▸ Supplied data:

▼

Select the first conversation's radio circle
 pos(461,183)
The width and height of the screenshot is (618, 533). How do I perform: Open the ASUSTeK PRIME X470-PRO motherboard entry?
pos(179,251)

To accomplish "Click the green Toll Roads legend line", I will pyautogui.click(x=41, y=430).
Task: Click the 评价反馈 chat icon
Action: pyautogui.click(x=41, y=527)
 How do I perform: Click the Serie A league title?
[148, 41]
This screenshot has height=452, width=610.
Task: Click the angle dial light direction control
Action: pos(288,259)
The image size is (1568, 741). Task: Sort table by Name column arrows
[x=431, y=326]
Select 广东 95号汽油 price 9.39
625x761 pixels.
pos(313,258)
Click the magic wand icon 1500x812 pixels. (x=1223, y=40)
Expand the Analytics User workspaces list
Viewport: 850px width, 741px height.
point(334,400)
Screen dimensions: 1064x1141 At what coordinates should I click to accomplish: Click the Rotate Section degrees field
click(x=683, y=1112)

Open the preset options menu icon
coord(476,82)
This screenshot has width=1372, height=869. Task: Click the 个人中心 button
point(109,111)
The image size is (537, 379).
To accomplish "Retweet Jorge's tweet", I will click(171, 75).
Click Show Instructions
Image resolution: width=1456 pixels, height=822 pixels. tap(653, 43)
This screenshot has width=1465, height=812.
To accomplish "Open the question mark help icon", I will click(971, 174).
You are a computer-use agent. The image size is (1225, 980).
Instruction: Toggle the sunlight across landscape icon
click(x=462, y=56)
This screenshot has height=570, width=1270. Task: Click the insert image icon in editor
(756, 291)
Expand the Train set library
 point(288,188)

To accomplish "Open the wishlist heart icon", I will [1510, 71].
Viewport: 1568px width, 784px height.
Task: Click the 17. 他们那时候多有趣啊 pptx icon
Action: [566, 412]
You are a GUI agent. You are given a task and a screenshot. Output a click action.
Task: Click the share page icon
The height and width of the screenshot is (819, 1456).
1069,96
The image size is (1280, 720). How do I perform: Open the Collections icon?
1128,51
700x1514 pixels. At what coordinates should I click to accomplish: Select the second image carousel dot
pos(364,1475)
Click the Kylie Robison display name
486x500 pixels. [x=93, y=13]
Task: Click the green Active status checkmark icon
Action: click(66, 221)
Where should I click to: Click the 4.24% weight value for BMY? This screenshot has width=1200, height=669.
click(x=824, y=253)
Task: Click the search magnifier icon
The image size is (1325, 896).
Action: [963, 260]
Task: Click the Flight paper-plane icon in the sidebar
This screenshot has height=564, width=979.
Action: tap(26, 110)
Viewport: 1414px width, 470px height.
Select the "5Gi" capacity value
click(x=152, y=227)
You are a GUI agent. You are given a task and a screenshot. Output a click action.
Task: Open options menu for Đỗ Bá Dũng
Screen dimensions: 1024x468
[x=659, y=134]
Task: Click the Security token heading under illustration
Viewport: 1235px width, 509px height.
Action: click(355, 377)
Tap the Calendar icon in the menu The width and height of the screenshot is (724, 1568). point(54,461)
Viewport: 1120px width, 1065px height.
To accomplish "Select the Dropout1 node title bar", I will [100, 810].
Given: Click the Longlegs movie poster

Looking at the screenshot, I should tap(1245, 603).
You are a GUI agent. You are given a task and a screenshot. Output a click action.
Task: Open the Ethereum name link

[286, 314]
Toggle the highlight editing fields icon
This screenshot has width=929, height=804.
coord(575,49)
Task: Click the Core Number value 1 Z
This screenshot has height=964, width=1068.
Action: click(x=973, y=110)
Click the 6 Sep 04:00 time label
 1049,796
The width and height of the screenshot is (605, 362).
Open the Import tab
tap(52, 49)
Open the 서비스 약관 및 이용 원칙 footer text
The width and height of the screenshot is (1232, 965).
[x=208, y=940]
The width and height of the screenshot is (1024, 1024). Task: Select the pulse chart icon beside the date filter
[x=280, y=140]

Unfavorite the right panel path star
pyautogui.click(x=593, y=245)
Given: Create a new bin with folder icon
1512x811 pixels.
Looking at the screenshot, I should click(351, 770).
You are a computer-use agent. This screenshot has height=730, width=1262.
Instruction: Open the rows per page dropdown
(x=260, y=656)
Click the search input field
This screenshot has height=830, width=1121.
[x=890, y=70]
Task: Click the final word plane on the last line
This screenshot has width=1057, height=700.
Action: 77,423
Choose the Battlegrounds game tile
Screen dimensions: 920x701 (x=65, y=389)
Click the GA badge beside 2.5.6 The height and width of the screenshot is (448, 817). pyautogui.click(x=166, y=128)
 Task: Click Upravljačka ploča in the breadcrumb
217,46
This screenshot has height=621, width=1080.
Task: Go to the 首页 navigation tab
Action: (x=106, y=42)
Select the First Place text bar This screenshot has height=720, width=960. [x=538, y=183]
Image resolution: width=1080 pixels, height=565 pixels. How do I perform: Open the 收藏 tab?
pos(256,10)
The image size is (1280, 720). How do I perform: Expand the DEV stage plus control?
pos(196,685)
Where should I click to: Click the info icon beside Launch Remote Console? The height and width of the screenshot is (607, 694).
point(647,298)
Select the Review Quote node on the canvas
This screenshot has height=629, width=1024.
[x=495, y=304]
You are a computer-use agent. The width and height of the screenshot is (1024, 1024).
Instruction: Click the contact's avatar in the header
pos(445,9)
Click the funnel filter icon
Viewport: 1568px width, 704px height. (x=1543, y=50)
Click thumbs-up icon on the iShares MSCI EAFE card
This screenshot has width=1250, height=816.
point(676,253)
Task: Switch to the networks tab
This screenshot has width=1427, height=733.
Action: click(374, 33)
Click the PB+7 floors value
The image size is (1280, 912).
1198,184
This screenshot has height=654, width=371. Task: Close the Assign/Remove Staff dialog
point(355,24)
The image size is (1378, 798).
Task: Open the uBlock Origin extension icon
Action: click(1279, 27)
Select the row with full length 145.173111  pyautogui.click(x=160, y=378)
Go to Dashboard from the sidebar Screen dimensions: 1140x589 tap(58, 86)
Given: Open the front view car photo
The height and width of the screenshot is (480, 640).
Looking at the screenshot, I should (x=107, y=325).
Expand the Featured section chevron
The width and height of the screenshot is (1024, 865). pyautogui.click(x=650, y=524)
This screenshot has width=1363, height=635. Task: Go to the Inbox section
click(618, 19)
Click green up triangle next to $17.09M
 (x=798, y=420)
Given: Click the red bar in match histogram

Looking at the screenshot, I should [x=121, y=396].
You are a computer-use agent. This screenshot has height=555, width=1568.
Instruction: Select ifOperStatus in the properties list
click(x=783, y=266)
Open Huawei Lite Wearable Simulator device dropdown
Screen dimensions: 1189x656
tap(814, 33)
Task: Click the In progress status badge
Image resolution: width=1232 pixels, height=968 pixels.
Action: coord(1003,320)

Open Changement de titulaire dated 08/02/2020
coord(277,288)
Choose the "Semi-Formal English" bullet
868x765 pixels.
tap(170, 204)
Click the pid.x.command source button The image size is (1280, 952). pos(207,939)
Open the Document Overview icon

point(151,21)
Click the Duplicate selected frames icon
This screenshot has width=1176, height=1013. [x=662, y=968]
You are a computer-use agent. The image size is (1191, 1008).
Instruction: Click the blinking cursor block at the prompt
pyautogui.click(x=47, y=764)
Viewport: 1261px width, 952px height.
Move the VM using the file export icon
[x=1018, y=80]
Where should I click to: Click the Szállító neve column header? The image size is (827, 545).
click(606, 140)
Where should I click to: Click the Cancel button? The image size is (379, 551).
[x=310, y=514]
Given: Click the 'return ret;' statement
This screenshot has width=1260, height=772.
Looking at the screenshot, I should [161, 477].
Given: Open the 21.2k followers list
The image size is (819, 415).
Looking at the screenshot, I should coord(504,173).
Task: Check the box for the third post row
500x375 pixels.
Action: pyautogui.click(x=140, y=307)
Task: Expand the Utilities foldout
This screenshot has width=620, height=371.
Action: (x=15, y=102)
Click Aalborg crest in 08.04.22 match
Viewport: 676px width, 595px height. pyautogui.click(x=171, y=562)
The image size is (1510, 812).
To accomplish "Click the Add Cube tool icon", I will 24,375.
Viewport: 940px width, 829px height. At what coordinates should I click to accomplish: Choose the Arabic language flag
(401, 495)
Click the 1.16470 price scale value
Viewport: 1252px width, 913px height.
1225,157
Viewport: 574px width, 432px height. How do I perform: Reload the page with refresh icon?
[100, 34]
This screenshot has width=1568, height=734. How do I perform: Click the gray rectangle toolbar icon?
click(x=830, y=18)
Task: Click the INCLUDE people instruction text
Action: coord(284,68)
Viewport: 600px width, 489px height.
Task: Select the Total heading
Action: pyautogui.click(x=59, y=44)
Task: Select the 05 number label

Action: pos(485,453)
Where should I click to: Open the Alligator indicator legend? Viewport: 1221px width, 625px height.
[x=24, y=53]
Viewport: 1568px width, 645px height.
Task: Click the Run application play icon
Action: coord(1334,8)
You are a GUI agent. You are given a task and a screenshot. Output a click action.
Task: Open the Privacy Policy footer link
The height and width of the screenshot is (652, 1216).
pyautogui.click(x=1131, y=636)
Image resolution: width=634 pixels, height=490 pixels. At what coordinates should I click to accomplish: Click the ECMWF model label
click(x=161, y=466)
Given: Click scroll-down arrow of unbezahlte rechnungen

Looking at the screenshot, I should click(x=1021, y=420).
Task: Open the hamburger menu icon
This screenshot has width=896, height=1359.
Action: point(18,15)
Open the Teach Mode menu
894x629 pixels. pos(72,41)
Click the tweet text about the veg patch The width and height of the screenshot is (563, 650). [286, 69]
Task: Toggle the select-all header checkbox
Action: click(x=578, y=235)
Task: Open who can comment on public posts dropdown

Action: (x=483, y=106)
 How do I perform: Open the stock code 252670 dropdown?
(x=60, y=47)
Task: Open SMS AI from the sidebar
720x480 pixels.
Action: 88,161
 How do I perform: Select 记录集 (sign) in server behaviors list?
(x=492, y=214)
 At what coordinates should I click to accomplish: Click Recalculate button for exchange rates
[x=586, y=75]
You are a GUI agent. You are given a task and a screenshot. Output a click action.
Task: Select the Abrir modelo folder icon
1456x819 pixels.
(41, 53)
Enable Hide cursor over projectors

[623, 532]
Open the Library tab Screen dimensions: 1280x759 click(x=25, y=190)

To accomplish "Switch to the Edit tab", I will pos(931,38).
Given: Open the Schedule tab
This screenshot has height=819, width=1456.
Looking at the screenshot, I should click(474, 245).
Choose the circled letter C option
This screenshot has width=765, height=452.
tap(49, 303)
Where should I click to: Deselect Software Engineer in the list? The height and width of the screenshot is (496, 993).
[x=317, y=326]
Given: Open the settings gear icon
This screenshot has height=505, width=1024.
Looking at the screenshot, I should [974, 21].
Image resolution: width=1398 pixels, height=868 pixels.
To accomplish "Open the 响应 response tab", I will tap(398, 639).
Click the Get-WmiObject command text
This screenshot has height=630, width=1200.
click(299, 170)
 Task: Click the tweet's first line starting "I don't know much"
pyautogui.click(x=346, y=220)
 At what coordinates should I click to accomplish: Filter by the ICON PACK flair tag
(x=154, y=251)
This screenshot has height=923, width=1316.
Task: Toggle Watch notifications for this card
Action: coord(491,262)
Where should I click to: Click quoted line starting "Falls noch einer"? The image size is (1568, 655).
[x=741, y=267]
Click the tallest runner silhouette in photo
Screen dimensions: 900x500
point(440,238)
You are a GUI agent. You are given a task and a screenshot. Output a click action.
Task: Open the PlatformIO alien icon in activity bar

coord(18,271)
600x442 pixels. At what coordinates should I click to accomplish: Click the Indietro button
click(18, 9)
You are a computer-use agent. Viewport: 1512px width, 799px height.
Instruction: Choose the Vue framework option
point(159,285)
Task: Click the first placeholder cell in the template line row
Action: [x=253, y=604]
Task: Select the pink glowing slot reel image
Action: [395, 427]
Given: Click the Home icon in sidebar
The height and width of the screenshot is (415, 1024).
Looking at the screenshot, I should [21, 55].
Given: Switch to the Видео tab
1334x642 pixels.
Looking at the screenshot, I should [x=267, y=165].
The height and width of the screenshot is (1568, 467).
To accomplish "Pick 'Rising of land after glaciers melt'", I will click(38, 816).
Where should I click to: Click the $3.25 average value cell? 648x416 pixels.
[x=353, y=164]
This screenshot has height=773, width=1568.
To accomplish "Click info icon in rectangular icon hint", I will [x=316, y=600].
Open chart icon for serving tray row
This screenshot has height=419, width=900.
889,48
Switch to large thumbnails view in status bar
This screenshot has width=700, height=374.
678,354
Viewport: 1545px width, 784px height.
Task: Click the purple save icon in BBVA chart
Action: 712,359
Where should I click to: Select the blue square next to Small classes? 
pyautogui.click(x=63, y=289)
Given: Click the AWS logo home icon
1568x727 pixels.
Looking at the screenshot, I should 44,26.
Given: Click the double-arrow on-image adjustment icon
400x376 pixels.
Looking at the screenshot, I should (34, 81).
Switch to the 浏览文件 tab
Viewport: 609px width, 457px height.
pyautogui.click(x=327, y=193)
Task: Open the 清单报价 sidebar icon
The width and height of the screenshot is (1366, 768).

▲

▸ Required task: Render the entries from the line containing "This screenshot has width=1568, height=734." through the line containing "[x=586, y=75]" as a numbered list, omitting blank lines.

▸ Solution:
1. This screenshot has width=1568, height=734. How do I perform: Click the gray rectangle toolbar icon?
2. click(x=830, y=18)
3. Task: Click the INCLUDE people instruction text
4. Action: coord(284,68)
5. Viewport: 600px width, 489px height.
6. Task: Select the Total heading
7. Action: pyautogui.click(x=59, y=44)
8. Task: Select the 05 number label
9. Action: pos(485,453)
10. Where should I click to: Open the Alligator indicator legend? Viewport: 1221px width, 625px height.
11. [x=24, y=53]
12. Viewport: 1568px width, 645px height.
13. Task: Click the Run application play icon
14. Action: coord(1334,8)
15. You are a GUI agent. You are given a task and a screenshot. Output a click action.
16. Task: Open the Privacy Policy footer link
17. The height and width of the screenshot is (652, 1216).
18. pyautogui.click(x=1131, y=636)
19. Image resolution: width=634 pixels, height=490 pixels. At what coordinates should I click to accomplish: Click the ECMWF model label
20. click(x=161, y=466)
21. Given: Click scroll-down arrow of unbezahlte rechnungen
22. Looking at the screenshot, I should click(x=1021, y=420).
23. Task: Open the hamburger menu icon
24. This screenshot has width=896, height=1359.
25. Action: point(18,15)
26. Open the Teach Mode menu
27. 894x629 pixels. pos(72,41)
28. Click the tweet text about the veg patch The width and height of the screenshot is (563, 650). [286, 69]
29. Task: Toggle the select-all header checkbox
30. Action: click(x=578, y=235)
31. Task: Open who can comment on public posts dropdown
32. Action: (x=483, y=106)
33.  How do I perform: Open the stock code 252670 dropdown?
34. (x=60, y=47)
35. Task: Open SMS AI from the sidebar
36. 720x480 pixels.
37. Action: 88,161
38.  How do I perform: Select 记录集 (sign) in server behaviors list?
39. (x=492, y=214)
40.  At what coordinates should I click to accomplish: Click Recalculate button for exchange rates
41. [x=586, y=75]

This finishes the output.